- Your objective -
Starting at the first line of the data below, retype every line up to and including the one containing "Click the gray down arrow under 2023/5/23".
== Given entries
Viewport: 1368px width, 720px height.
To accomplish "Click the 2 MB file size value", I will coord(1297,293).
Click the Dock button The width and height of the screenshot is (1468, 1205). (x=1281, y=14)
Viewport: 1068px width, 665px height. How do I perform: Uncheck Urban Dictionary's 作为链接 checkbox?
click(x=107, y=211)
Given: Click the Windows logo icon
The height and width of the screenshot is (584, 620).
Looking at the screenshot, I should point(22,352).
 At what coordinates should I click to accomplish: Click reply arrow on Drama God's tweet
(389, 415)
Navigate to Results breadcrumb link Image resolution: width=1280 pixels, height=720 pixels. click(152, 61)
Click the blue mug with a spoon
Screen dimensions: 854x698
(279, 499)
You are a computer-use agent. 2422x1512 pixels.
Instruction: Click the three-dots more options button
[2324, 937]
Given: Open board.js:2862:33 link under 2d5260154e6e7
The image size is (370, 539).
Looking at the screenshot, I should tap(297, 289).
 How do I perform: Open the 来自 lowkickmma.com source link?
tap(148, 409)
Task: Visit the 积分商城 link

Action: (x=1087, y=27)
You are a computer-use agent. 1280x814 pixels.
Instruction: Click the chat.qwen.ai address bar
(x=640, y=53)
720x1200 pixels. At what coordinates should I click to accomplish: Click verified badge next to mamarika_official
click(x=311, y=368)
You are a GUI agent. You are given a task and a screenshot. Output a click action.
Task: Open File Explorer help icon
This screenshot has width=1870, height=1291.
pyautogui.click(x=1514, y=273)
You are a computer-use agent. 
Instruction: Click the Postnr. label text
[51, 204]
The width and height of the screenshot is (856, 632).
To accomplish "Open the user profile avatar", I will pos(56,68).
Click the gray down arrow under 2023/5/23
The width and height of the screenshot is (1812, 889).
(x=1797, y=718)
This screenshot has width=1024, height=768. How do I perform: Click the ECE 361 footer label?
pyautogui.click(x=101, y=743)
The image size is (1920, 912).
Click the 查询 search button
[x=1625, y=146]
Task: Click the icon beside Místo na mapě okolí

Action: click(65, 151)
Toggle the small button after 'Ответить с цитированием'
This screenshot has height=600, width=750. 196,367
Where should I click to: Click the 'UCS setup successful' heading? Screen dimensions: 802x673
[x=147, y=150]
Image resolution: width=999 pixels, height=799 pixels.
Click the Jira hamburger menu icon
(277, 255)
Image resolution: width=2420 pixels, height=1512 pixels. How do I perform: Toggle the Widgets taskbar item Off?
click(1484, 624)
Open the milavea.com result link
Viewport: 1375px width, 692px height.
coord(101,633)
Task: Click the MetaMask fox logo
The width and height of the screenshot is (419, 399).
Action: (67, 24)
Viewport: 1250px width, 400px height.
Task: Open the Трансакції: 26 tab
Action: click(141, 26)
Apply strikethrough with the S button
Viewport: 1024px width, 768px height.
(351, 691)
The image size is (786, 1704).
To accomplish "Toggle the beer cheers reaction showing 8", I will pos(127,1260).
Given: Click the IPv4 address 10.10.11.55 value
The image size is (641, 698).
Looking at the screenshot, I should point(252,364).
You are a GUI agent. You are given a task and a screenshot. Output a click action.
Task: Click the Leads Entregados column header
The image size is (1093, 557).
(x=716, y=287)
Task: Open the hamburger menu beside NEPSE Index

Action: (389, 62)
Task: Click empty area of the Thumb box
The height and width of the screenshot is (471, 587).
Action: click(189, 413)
====
- Output of the task -
Viewport: 1368px width, 720px height.
To accomplish "Click the 2 MB file size value", I will coord(1297,293).
Click the Dock button The width and height of the screenshot is (1468, 1205). (x=1281, y=14)
Viewport: 1068px width, 665px height. How do I perform: Uncheck Urban Dictionary's 作为链接 checkbox?
click(x=107, y=211)
Given: Click the Windows logo icon
The height and width of the screenshot is (584, 620).
Looking at the screenshot, I should point(22,352).
 At what coordinates should I click to accomplish: Click reply arrow on Drama God's tweet
(389, 415)
Navigate to Results breadcrumb link Image resolution: width=1280 pixels, height=720 pixels. click(152, 61)
Click the blue mug with a spoon
Screen dimensions: 854x698
(279, 499)
You are a computer-use agent. 2422x1512 pixels.
Instruction: Click the three-dots more options button
[2324, 937]
Given: Open board.js:2862:33 link under 2d5260154e6e7
The image size is (370, 539).
Looking at the screenshot, I should tap(297, 289).
 How do I perform: Open the 来自 lowkickmma.com source link?
tap(148, 409)
Task: Visit the 积分商城 link

Action: (x=1087, y=27)
You are a computer-use agent. 1280x814 pixels.
Instruction: Click the chat.qwen.ai address bar
(x=640, y=53)
720x1200 pixels. At what coordinates should I click to accomplish: Click verified badge next to mamarika_official
click(x=311, y=368)
You are a GUI agent. You are given a task and a screenshot. Output a click action.
Task: Open File Explorer help icon
This screenshot has width=1870, height=1291.
pyautogui.click(x=1514, y=273)
You are a computer-use agent. 
Instruction: Click the Postnr. label text
[51, 204]
The width and height of the screenshot is (856, 632).
To accomplish "Open the user profile avatar", I will pos(56,68).
Click the gray down arrow under 2023/5/23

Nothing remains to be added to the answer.